12.4.16

Shani temple lifts ban on women

A 400 year-old tradition of not allowing women the right to offer prayers at the `chauthara' (sacred platform) or touch the deity at the Shani Shingnapur temple in Ahmednagar district of Maharashtra came to an end on Friday .
Pushpak Kewadkar and Priyanaka Jagtap, two women activists from Bhumata Mahila Brigade, a splinter group of the Trupti Desai-led Bhumata Ranaragini Brigade, climbed to the platform and performed a puja around 5 pm.
Desai, who has been spreading the campaign for entry of female devotees at Shani Shingnapur and other shrines in the state for six months, reached the temple with her supporters at 6.30 pm.

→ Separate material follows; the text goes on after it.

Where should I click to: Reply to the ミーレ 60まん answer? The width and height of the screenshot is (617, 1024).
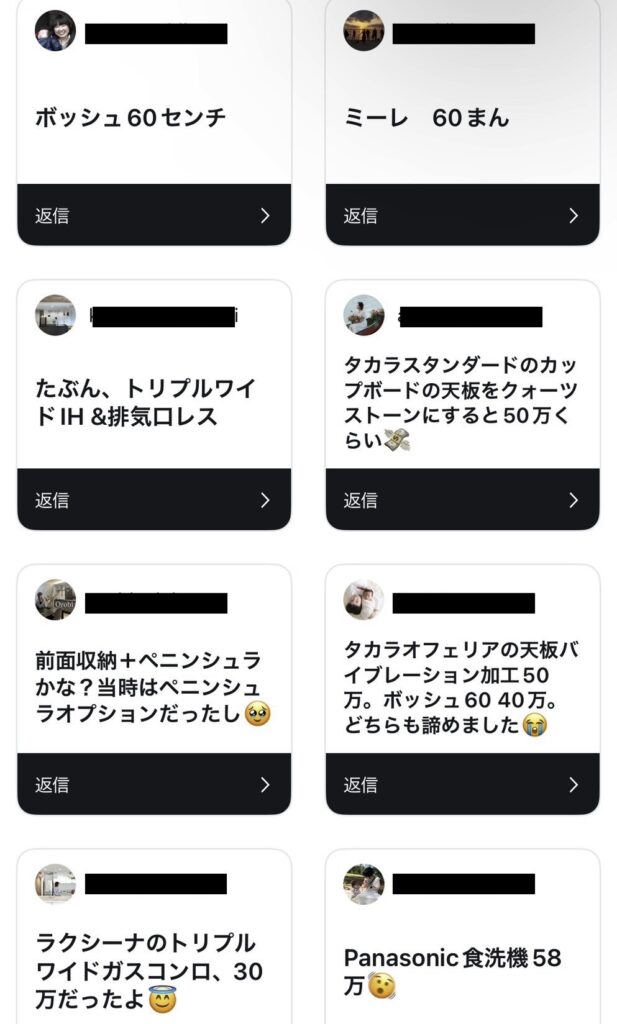click(x=462, y=215)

As she offered milk and oil to the idol a few women, mostly villagers, wept over seeing the end of a “tradition they were proud of “.
Villagers had foiled attempts by several women activists to enter the restricted area before and on April 2, despite a high court ruling on March 30. But the old tradition of performing an `abhishek' using holy water on Gudi Padwa hastened matters.

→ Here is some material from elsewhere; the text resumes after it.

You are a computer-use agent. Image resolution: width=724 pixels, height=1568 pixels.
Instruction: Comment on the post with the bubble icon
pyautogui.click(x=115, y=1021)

Friday is also Gudi Padwa, the Marathi new year, and a larger group of men, who had brought water from Varanasi and the Godavari river, arrived at the temple to perform the abhishek for the deity on the auspicious occasion.
What began with a determination by this group to not give up the Jal Puja tradition ended in giving women access to the `chauthara' in Shani Shingnapur once the men forcibly entered the restricted area which the temple trust had said was out-of-bounds for both men and women.

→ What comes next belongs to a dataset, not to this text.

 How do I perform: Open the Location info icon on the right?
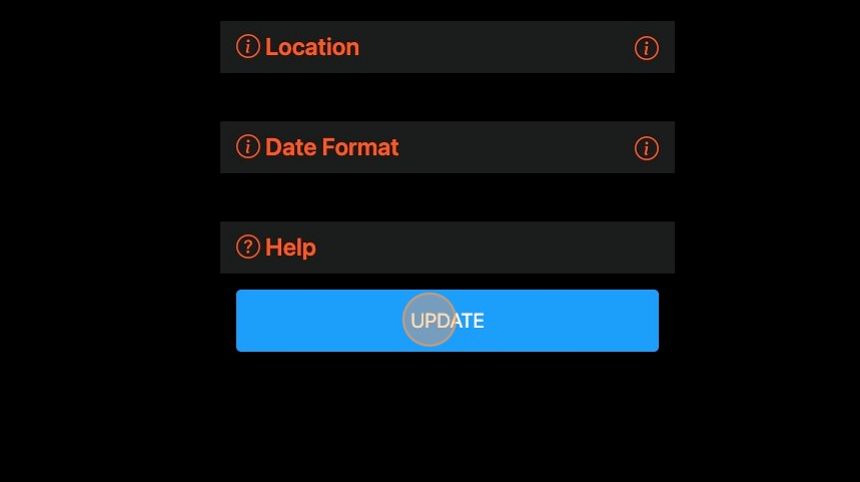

The trustees, who had announced a few weeks ago that these rituals had been cancelled, did not act when the group performed the abhishek. Soon after, the trustees met and announced unrestricted entry to all devotees, men and women, falling in line with the Bombay high court's directive on March 30. “The aggression shown by the villagers forced us to allow women access to the prohibited area of the shrine. If we had not taken such a stand, it would mean contempt of the court,“ Nanasaheb Bankar, vice-president of Shani Shingnapur temple trust said on Friday . He said all devotees would be allowed to climb to the chauthara where the deity stands.

Several women devotees, including regular visitors to the Shani Shingnapur temple on Friday, preferred to take darshan of the deity from a distance even though they could climb up to the erstwhile restricted area. Many described breaking the tradition as “desecration“, adding that those responsible for it would have to “suffer“.